Because she is a socialite, Olympic champion, and a well-known explorer, Diana is interviewed by the local paper. During the interview she mentions her research on Scorpia. The story is picked up by a local television station. Scorpia still exists and has been transformed into a world-wide (and secret) criminal organization. As you can guess, local Scorpia agents learn of Diana's researches and are afraid of what else she may discover. They warn Diana off, which (of course) does no good with one of Diana's pluck and grit. They then kidnap Diana and make it appear that she died crashing her private plane into the ocean. (Did I mention that she was an accomplished pilot? I really didn't need to mention that, did I?) Diana is flown to Scorpia Island, the world-wide headquarters of the organization. There in Scorpia's stronghold, she comes face to face with the hereditary leader of Scorpia, who decides -- because of Diana's beauty, intelligence, and courage -- to marry her. This covers the first sixty per cent of the book. Finally the Phantom enters the stage. On hearing of Diana's supposed death, he rushes to America and, on investigating, smells a rat. It's not long before he heads off to find Scorpia Island and rescue his love. Once again, The Ghost Who Walks faces the army that is Scorpia.

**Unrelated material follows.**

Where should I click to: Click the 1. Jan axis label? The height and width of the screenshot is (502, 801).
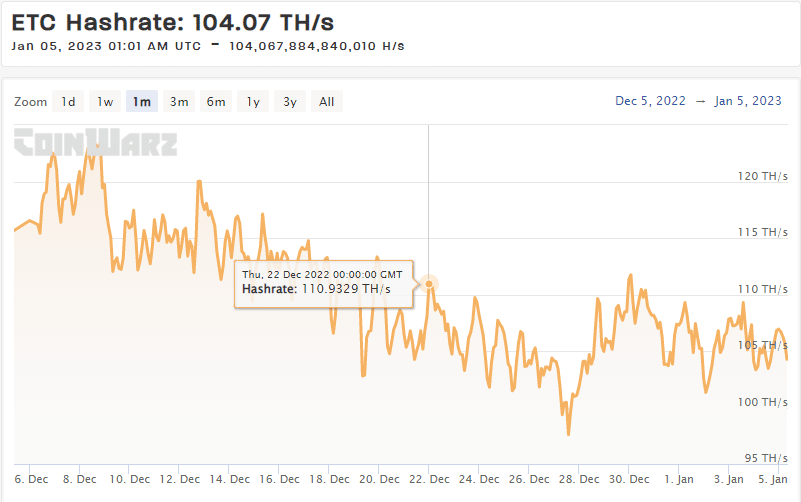tap(679, 479)
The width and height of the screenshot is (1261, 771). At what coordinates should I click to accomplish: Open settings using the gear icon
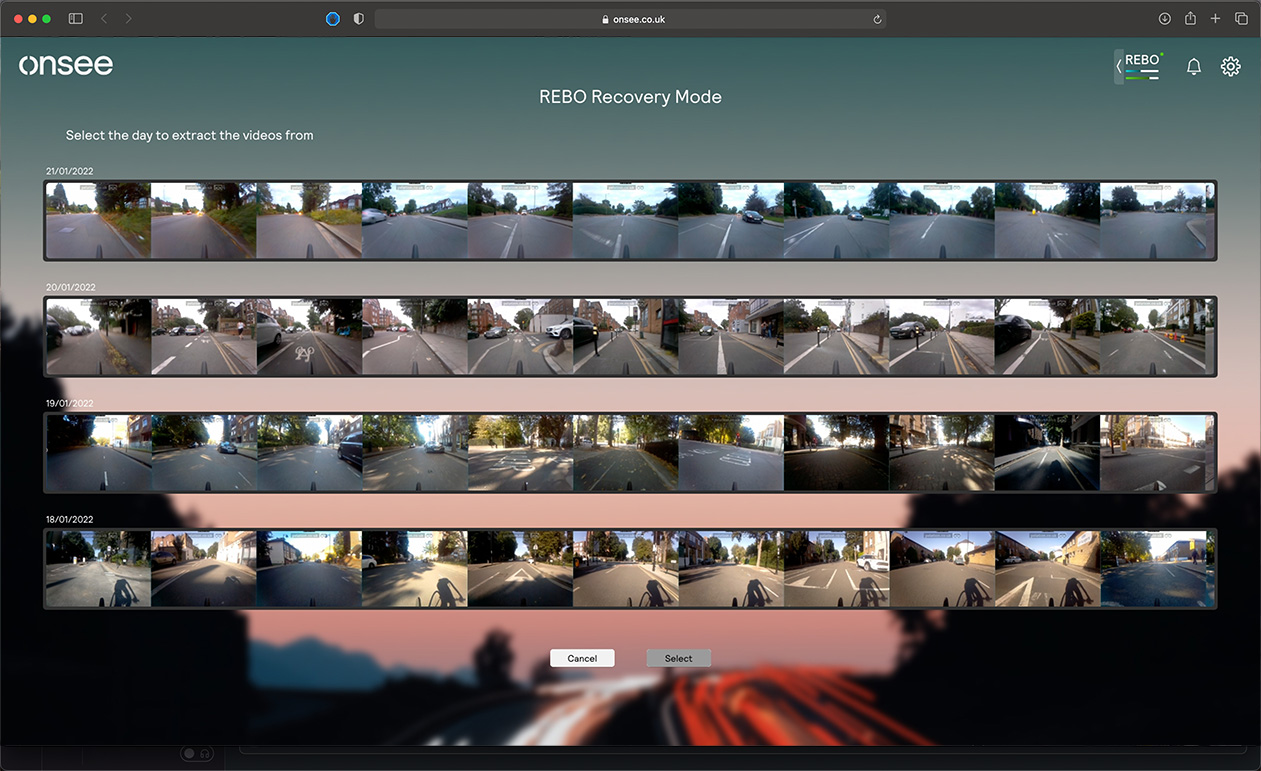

Not great literature and full of plot holes and inconsistencies, but I had great fun reading these three pulpish adventures.
Of the remaining books in the series, six were written by Ron Goulart under his "Frank S. Shawn" pseudonym, one was written by Bruce Cassidy as "Carson Bingham," one by Warren Shanahan, and the remaining four were credited to Falk. Falk himself, continued to write the comic strip until days before his 1999 death, taking off his hospital oxygen mask to dictate the stories.
The Phantom continues today in the comic strip and in stories published by Moonstone Books. A new Phantom movie is in the works and may actually be made.
Describing the Phantom, Lee Falk said, '''The Phantom' is a marvelous role model because he wins against evil. Evil does not triumph against the Phantom...He hates dictatorship, and is in favor of democracy. He is also opposed to any violation of human rights."
Now I'm kicking my stupid kid sensibilities. I really should have followed the Phantom's adventures over the years.